What is needed: Rewrite all of the entries below, changing "center point" to "midpoint" and leaving everything else as it is. Leave the pictures out of your version.

Dataset excerpts:
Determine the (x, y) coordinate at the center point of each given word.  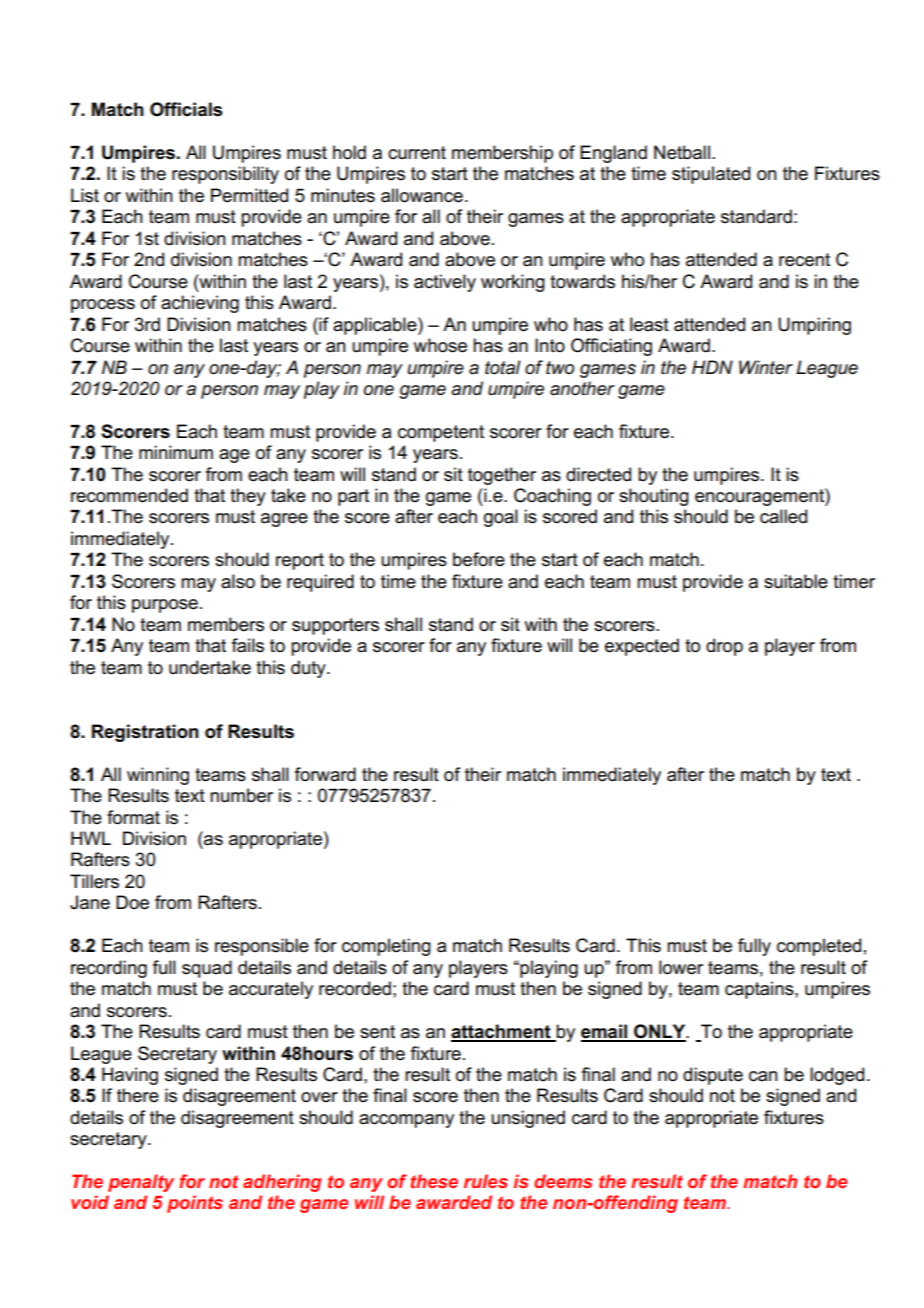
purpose (165, 606)
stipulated (711, 175)
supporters (335, 626)
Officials (186, 109)
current (417, 153)
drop (724, 647)
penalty (141, 1183)
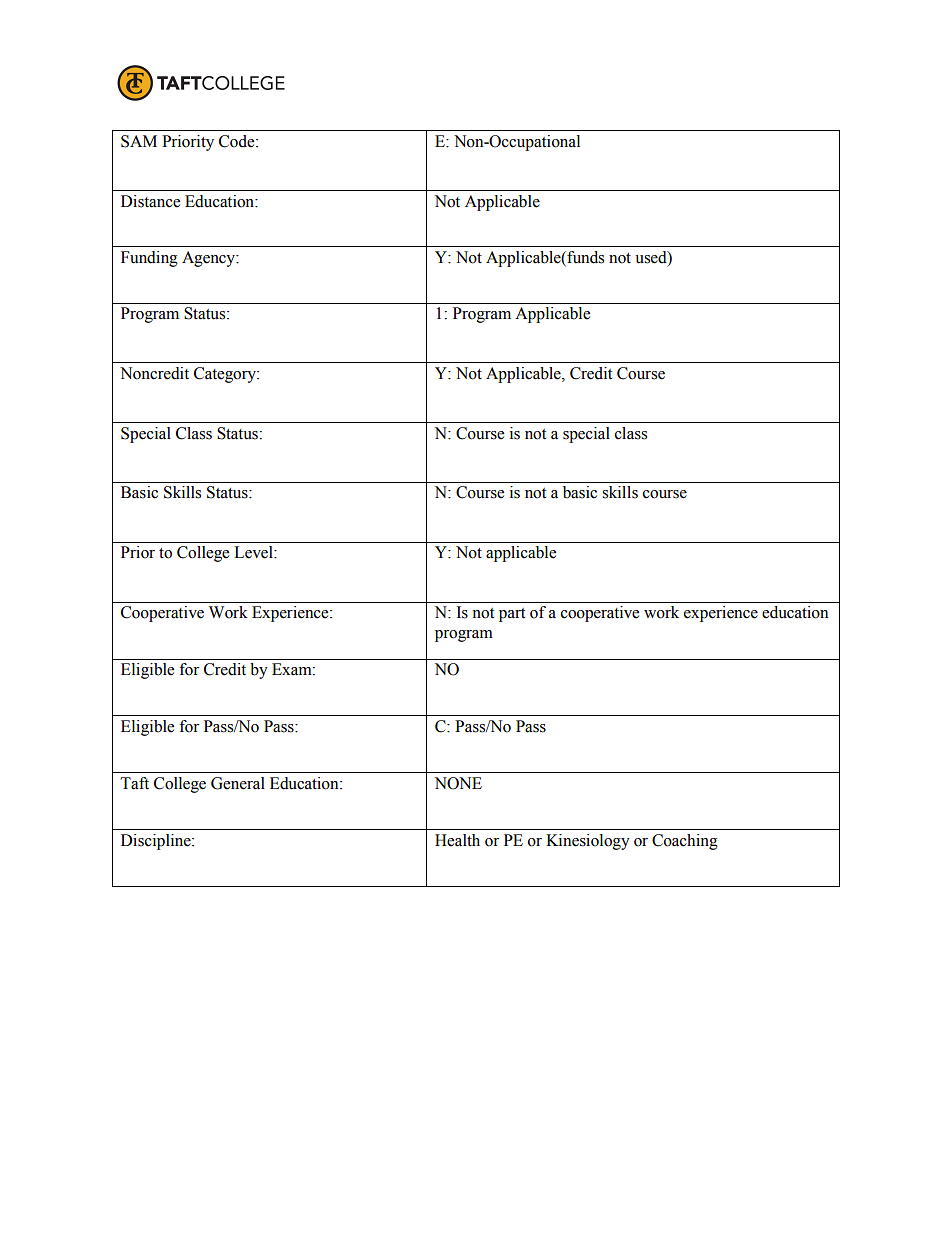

Completed task:
Determine the (x, y) coordinate at the midpoint of each given word.  
purpose (165, 606)
stipulated (711, 175)
supporters (335, 626)
Officials (186, 109)
current (417, 153)
drop (724, 647)
penalty (141, 1183)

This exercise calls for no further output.